Some other practice observations…
* Samuel, generally the most vocal player at training camp, is in Atlanta. And it looks like Darryl Tapp will assume the role of Eagle most likely to be heard during practice. “If you want to know who the energy source of our group is at practice, it’s Darryl,” Jim Washburn said earlier this week. Tapp is entering his seventh season, and Cullen Jenkins is entering his ninth, yet they were as enthusiastic as anyone in the 96-degree heat.
* You should take all depth chart notes with a grain of salt, but Derek Landri saw a lot of time with the first-team, alongside Jenkins, in Mike Patterson’s place. Landri played nearly 71 percent of the defensive snaps with the Panthers back in 2010, but many believed he would benefit from fewer snaps with the Eagles. And that turned out to be the case. Landri was an effective rotational player, and his playing time increased towards the end of the season (more than 50 percent of the team’s snaps in each of the last five games).

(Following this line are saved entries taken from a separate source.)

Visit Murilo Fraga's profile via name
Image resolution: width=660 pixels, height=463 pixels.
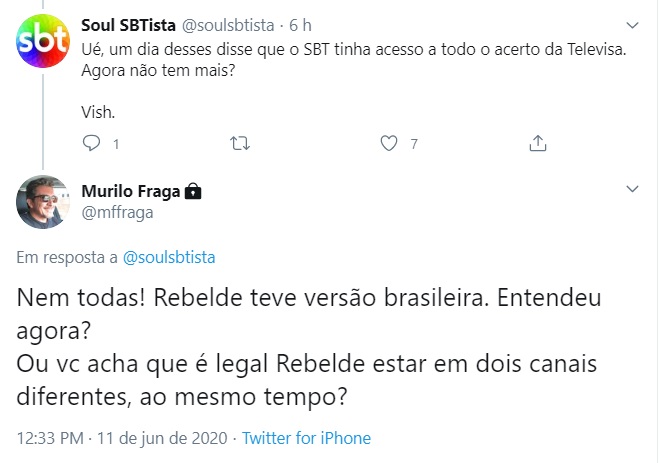(x=131, y=190)
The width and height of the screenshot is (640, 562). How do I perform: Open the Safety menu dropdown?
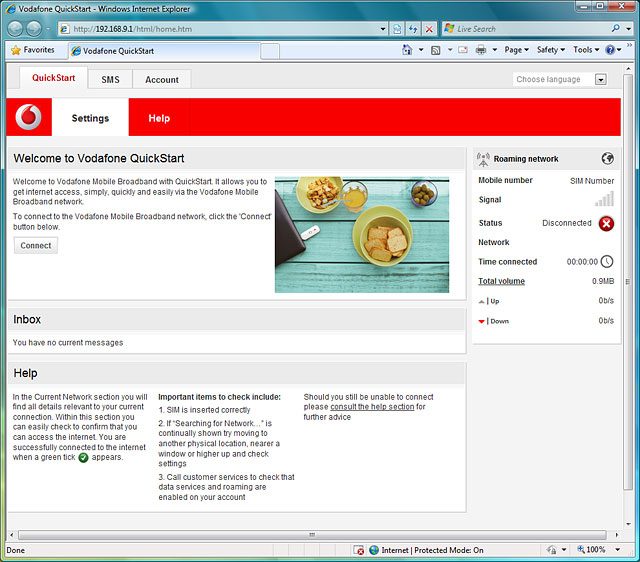click(550, 50)
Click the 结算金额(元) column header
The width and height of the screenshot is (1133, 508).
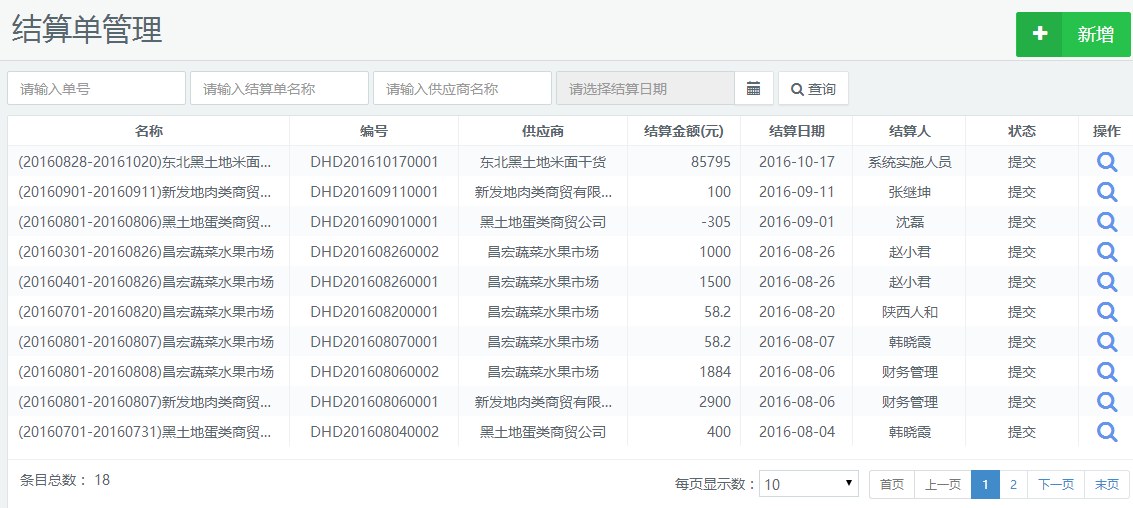[x=684, y=131]
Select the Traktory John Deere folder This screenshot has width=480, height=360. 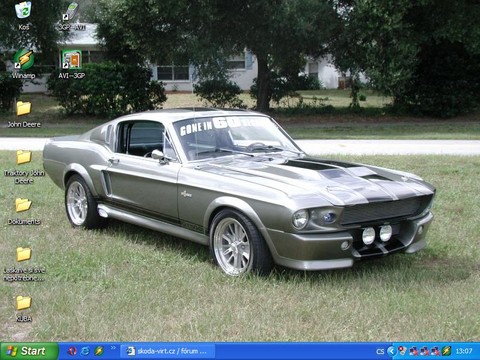pos(24,167)
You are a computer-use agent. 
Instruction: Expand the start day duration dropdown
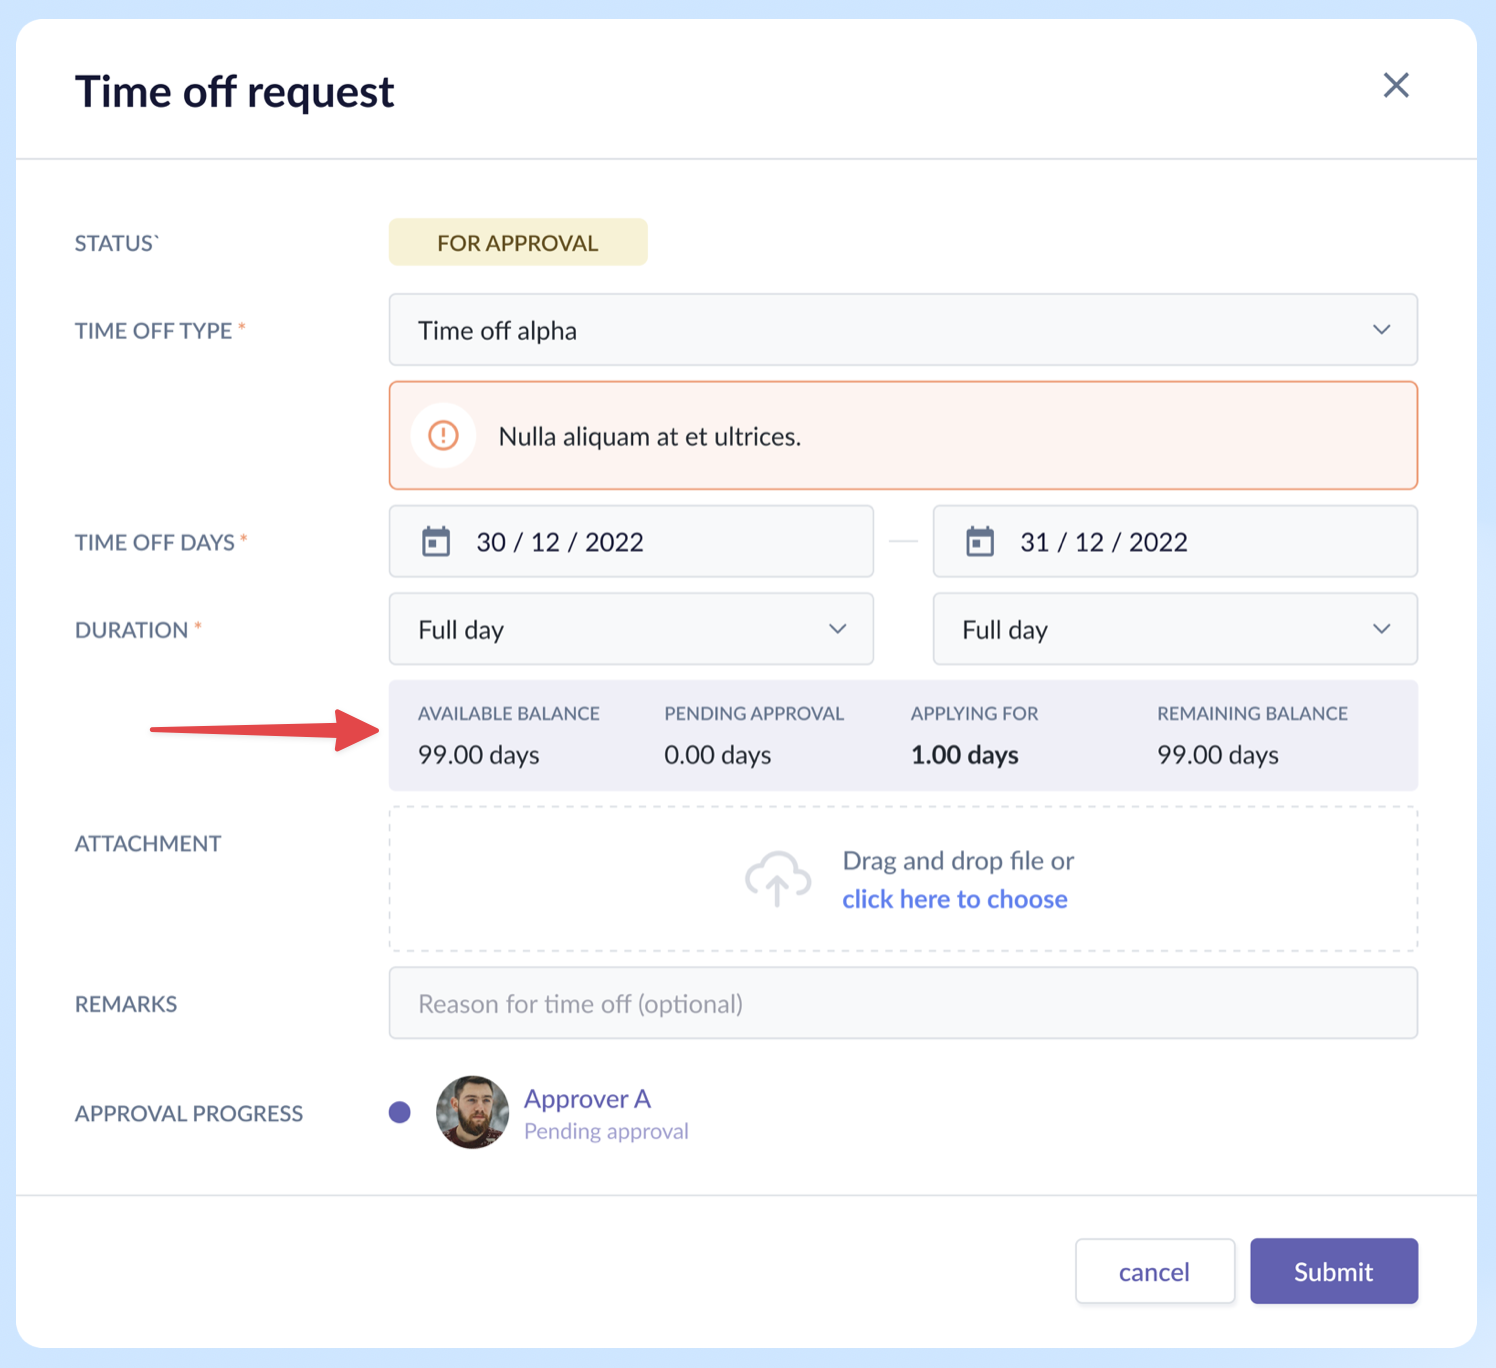pyautogui.click(x=631, y=629)
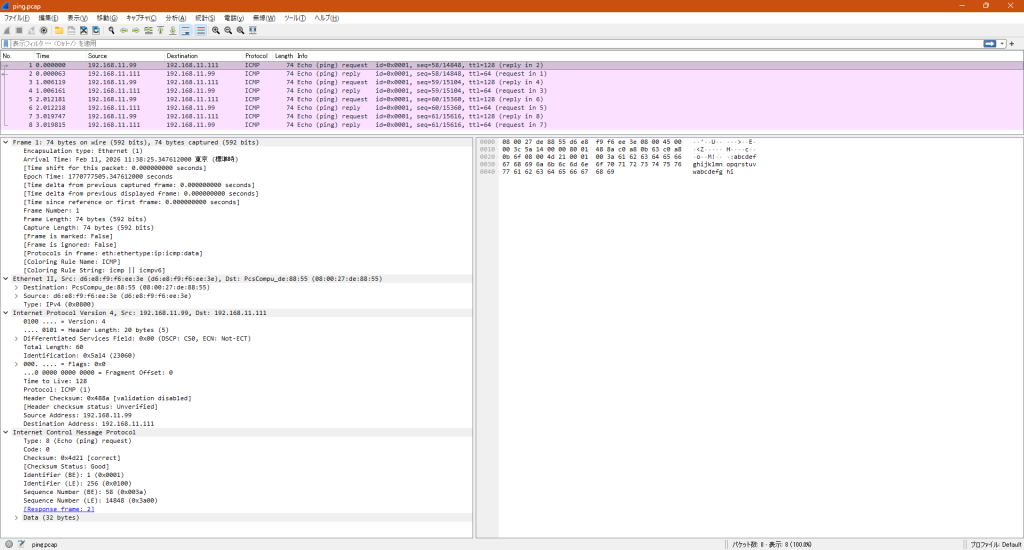The width and height of the screenshot is (1024, 550).
Task: Click the Capture options gear icon
Action: tap(43, 31)

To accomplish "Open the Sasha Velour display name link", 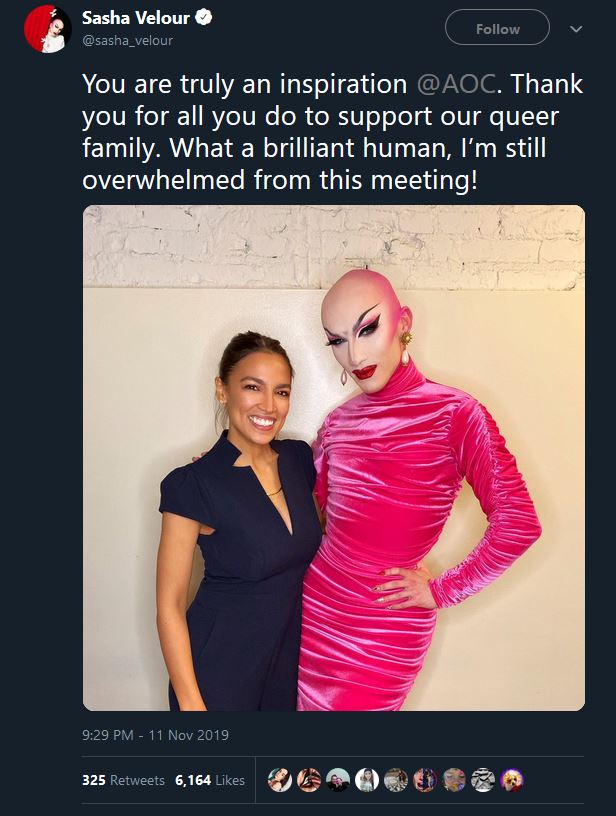I will click(136, 18).
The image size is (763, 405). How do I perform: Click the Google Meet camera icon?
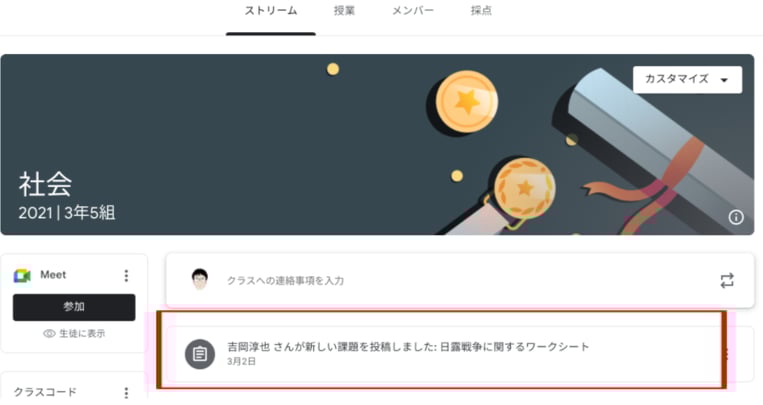point(22,276)
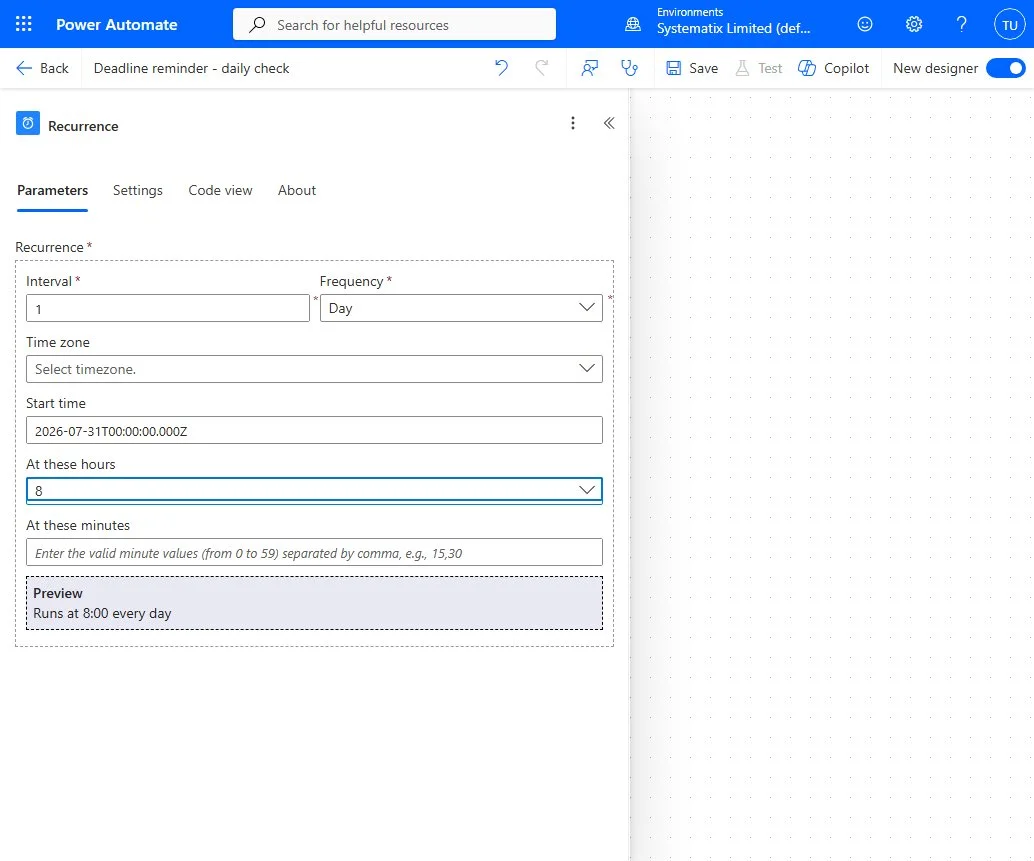Screen dimensions: 1034x861
Task: Open the Time zone dropdown
Action: 314,369
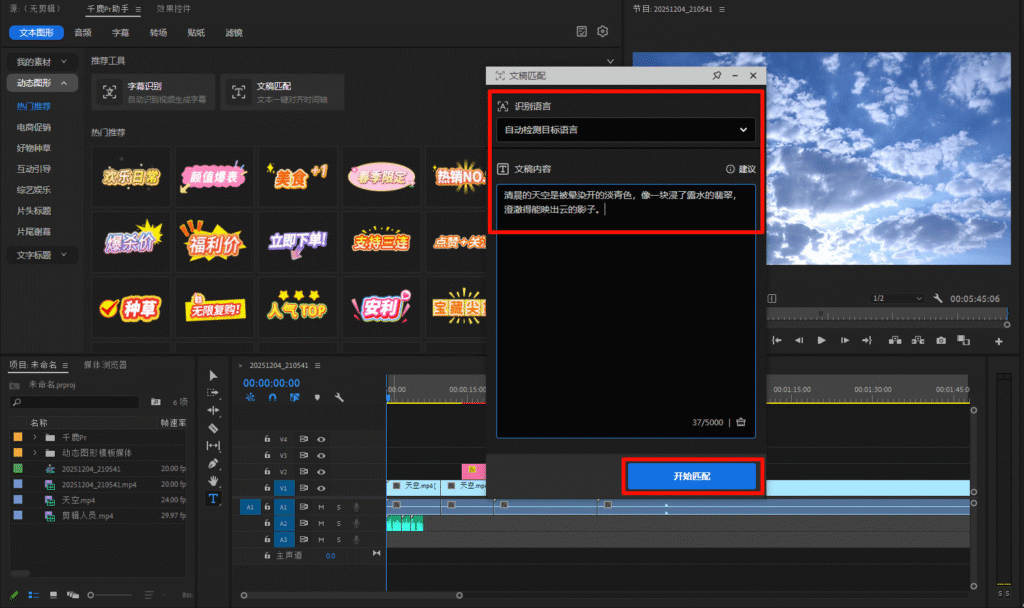Switch to the 字幕 tab

(120, 32)
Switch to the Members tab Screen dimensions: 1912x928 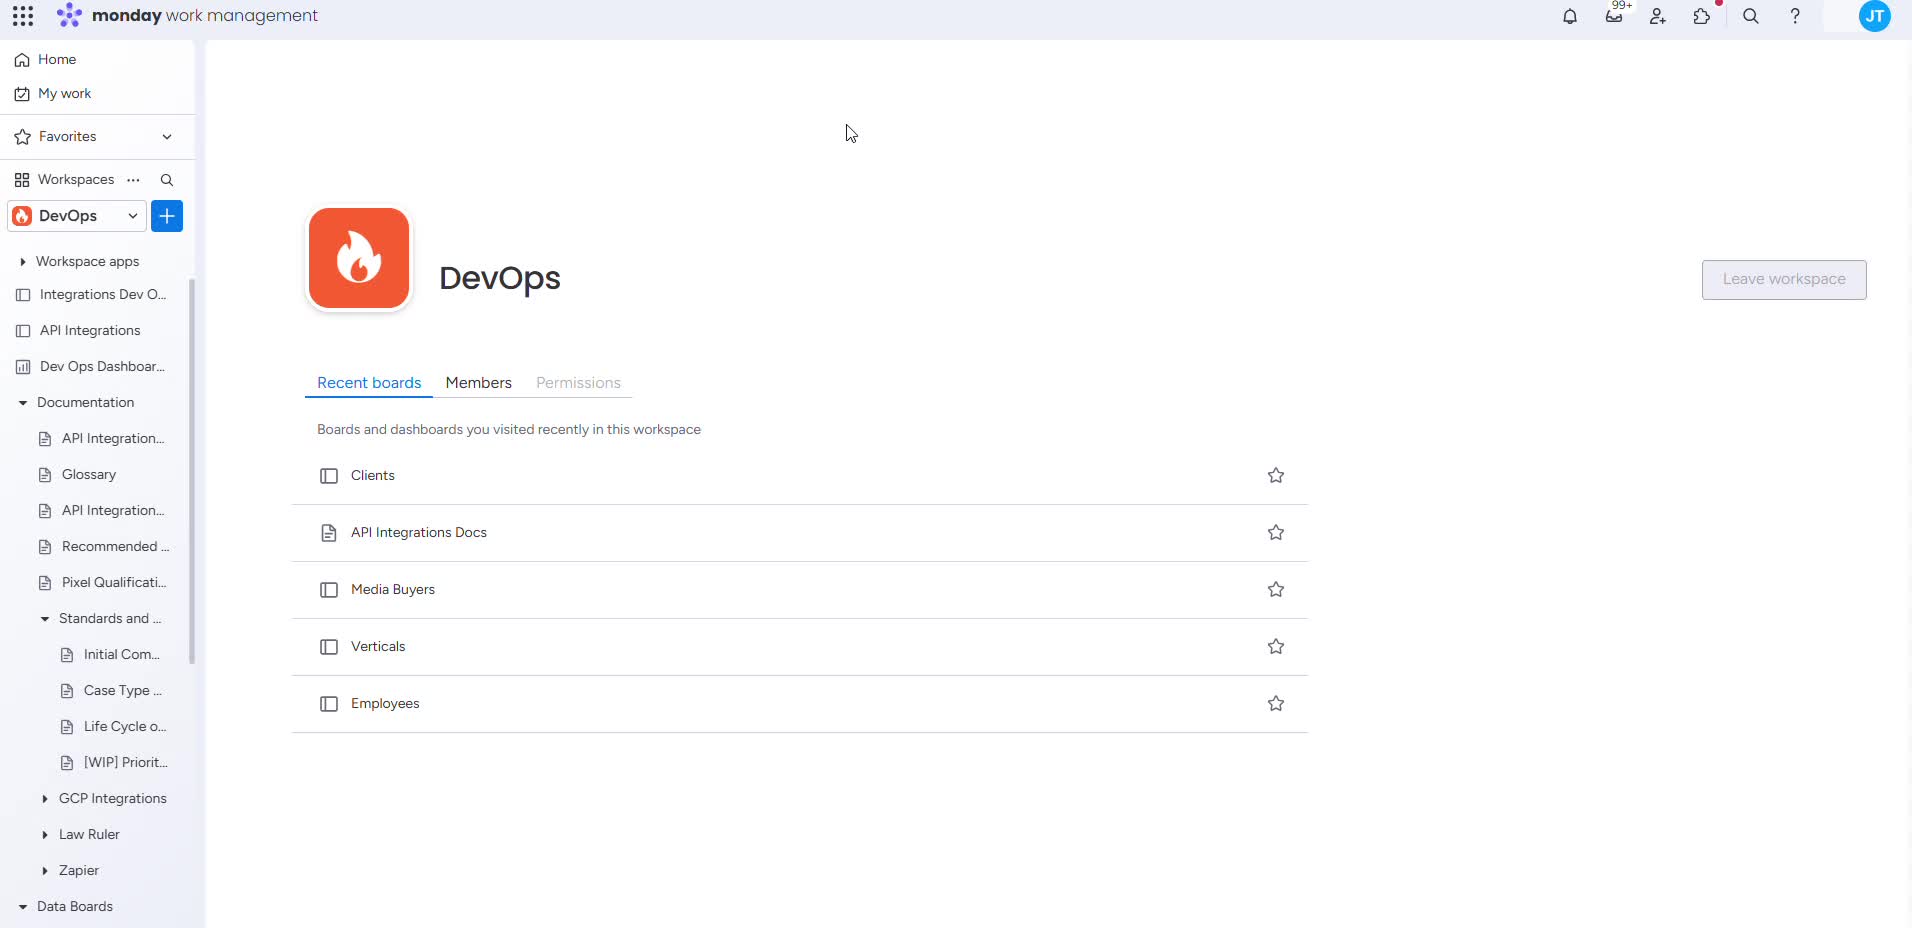tap(478, 383)
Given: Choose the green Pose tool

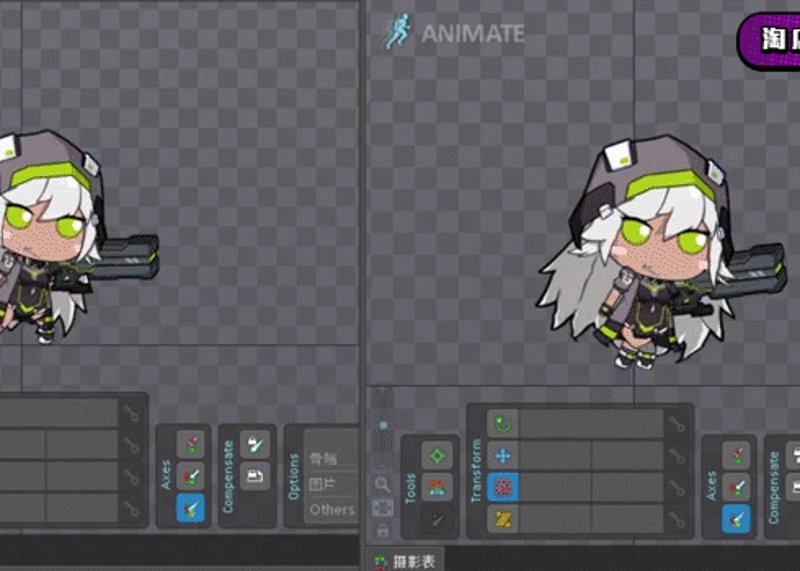Looking at the screenshot, I should tap(437, 455).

But if Patterson’s not ready to go when the Eagles play the Browns in Week 1, my money’s still on rookie Fletcher Cox to start alongside Jenkins.
* It looks like Dion Lewis will open camp as the No. 2 running back behind LeSean McCoy.
* The linebackers were lined up as you’d expect: DeMeco Ryans in the middle, Brian Rolle at the WILL and Mychal Kendricks at the SAM. There were quite a few different combinations in nickel: Ryans and Kendricks, Ryans and Rolle, Kendricks and Jamar Chaney. As linebackers coach Mike Caldwell pointed out earlier this week, there will likely be different nickel packages, based on down and distance. So seeing those different combinations is not surprising.
* Casey Matthews was in the middle with the second team. Chaney and Jordan were on the outside.
* Nate Allen and Kurt Coleman were the first-team safeties with Oshiomogho Atogwe and Jaiquawn Jarrett running with the second team.
* The second defensive line foursome featured Brandon Graham, Cox, Antonio Dixon and Tapp.
* I didn’t see rookie Brandon Boykin get any reps with the first-team nickel. Aside from the Asomugha/Marsh/Rodgers-Cromartie combination, Joselio Hanson mixed in to his usual spot. The second-team corners were Marsh and Brandon Hughes on the outside, with Boykin in the slot.